Structured Text Formatting

If you want to skip all or part of the extraction process because you have structured data or want to impose rules on how to handle the text, use the Structured text document type option and declare the fields or tags containing the text in the Structured Text Formatting section of the Document Settings dialog box. Extracted terms are derived only from the text contained within the declared fields or tags (and child tags). Any undeclared field or tag will be ignored.

In certain contexts, linguistic processing is not required, and the linguistic extraction engine can be replaced by explicit declarations. In a bibliography file where keyword fields are separated by separators such as a semicolon (;) or comma (,), it is sufficient to extract the string between two separators. For this reason, you can suspend the full extraction process and instead define special handling rules to declare term separators, assign types to the extracted text, or impose a minimum frequency count for extraction.

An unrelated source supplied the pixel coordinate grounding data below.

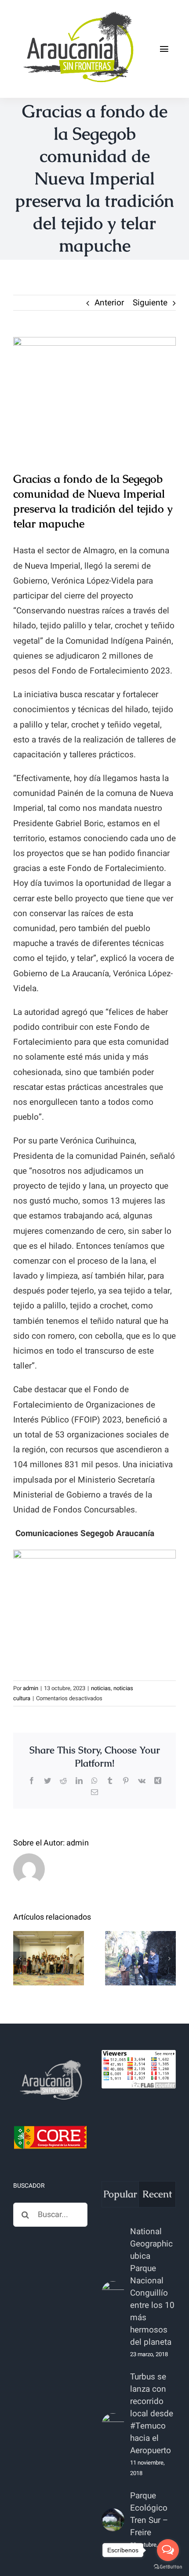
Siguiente (150, 303)
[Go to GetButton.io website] (168, 2567)
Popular (120, 2194)
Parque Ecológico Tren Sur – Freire (149, 2514)
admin (30, 1688)
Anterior (109, 303)
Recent (157, 2194)
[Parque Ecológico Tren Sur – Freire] (113, 2519)
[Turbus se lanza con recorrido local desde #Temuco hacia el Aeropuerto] (113, 2424)
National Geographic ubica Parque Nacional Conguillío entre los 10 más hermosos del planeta (152, 2286)
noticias (101, 1688)
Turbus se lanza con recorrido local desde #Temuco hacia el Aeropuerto (151, 2414)
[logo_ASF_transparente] (77, 13)
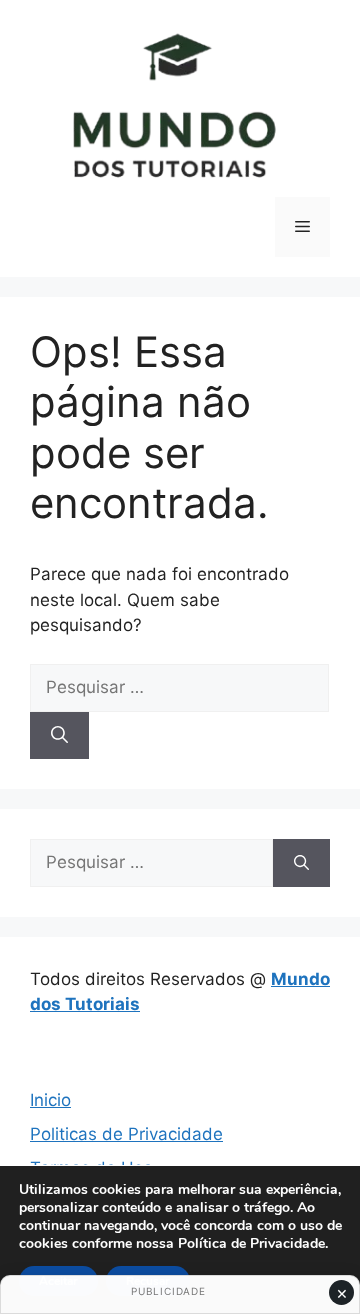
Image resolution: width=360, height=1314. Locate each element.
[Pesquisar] (59, 736)
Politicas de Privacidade (126, 1134)
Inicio (50, 1100)
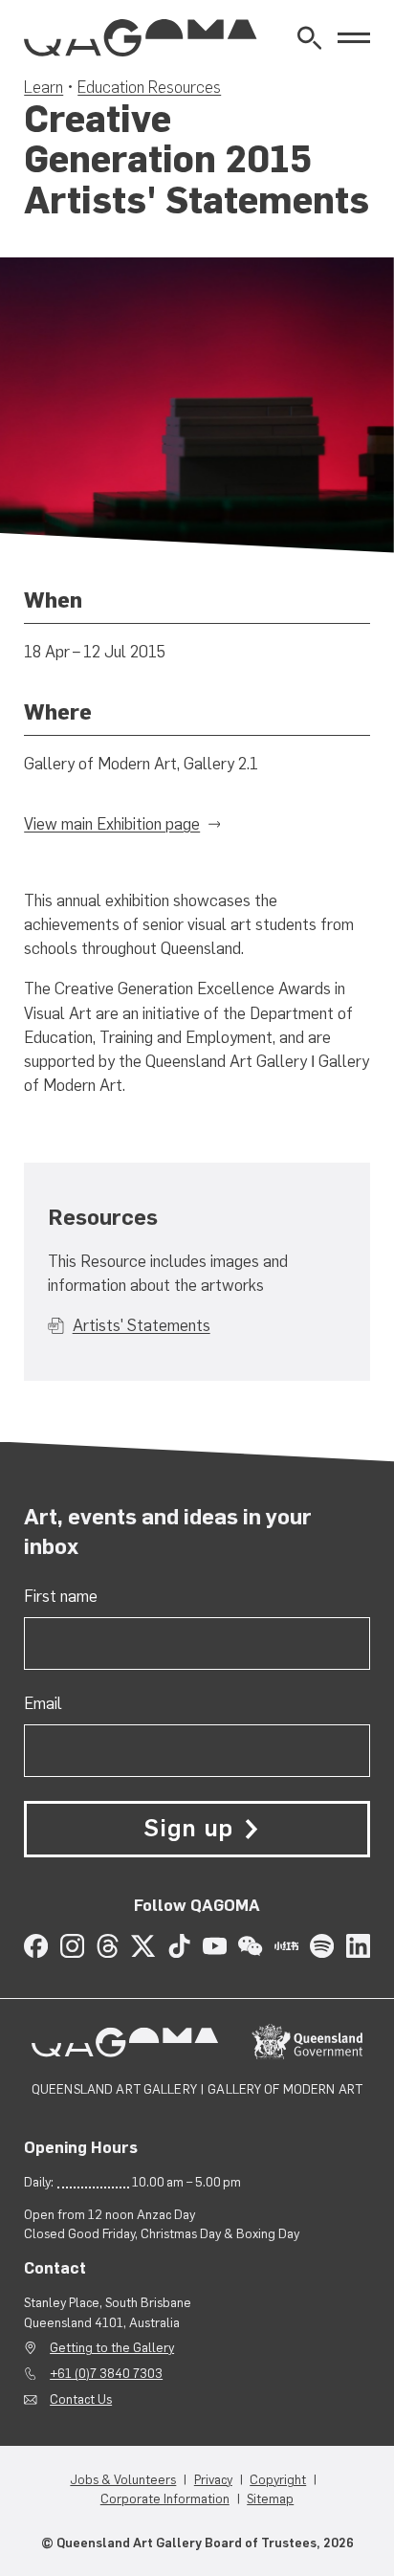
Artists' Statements (141, 1325)
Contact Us (81, 2399)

Use the following rules when declaring structured text elements:

  • Only one field, tag, or element per line can be declared. They do not have to be present in the data.
  • Declarations are case sensitive.
  • If declaring a tag that has attributes, such as <title id="1234">, and you want to include all variations or, in this case, all IDs, add the tag without the attribute or the ending angle bracket (>), such as <title
  • Add a colon after the field or tag name to indicate that this is structured text. Add this colon directly after the field or tag but before any separators, types, or frequency values, such as author: or <place>:.
  • To indicate that multiple terms are contained in the field or tag and that a separator is being used to designate the individual terms, declare the separator after the colon, such as author:, or <section>:;.
  • To assign a type to the content found in the tag, declare the type name after the colon and a separator, such as author:,Person or <place>:;Location. Declare type using the names as they appear in the Resource Editor.
  • To define a minimum frequency count for a field or tag, declare a number at the end of the line, such as author:,Person1 or <place>:;Location5. Where n is the frequency count you defined, terms found in the field or tag must occur at least n times in the entire set of documents or records to be extracted. This also requires you to define a separator.
  • If you have a tag that contains a colon, you must precede the colon with a backslash character so that the declaration is not ignored. For example, if you have a field called <topic:source>, enter it as <topic\:source>.

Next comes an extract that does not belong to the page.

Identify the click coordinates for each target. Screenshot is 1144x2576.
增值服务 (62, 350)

To illustrate the syntax, let's assume you have the following recurring bibliographic fields:

		author:Morel, Kawashima
		abstract:This article describes how fields are declared.
		publication:Text Mining Documentation
		datepub:March 2010

For this example, if we wanted the extraction process to focus on author and abstract but ignore the rest of the content, we would declare only the following fields:

		author:,Person1
		abstract:

In this example, the author:,Person1 field declaration states that linguistic processing was suspended on the field contents. Instead, it states that the author field contains more than one name, which is separated from the next by a comma separator, and these names should be assigned to the Person type and that if the name occurs at least once in the entire set of documents or records, it should be extracted. Since the field abstract: is listed without any other declarations, the field will be scanned during extraction and standard linguistic processing and typing will be applied.

XML Text Formatting

If you want to limit the extraction process to only the text within specific XML tags, use the XML text document type option and declare the tags containing the text in the XML Text Formatting section of the Document Settings dialog box. Extracted terms are derived only from the text contained within these tags or their child tags.

Important! If you want to skip the extraction process and impose rules on term separators, assign types to the extracted text, or impose a frequency count for extracted terms, use the Structured text option described next.

Use the following rules when declaring tags for XML text formatting:

  • Only one XML tag per line can be declared.
  • Tag elements are case sensitive.
  • If a tag has attributes, such as <title id="1234">, and you want to include all variations or, in this case, all IDs, add the tag without the attribute or the ending angle bracket (>), such as <title

To illustrate the syntax, let's assume you have the following XML document:

		<section>Rules of the Road
		     <title id="01234">Traffic Signals</title>
		     <p>Road signs are helpful.</p>
		</section>
		<p>Learning the rules is important.</p>

For this example, we will declare the following tags:

		<section>
		<title

In this example, since you have declared the tag <section>, the text in this tag and its nested tags, Traffic Signals and Road signs are helpful, are scanned during the extraction process. However, Learning the rules is important is ignored since the tag <p> was not explicitly declared nor was the tag nested within a declared tag.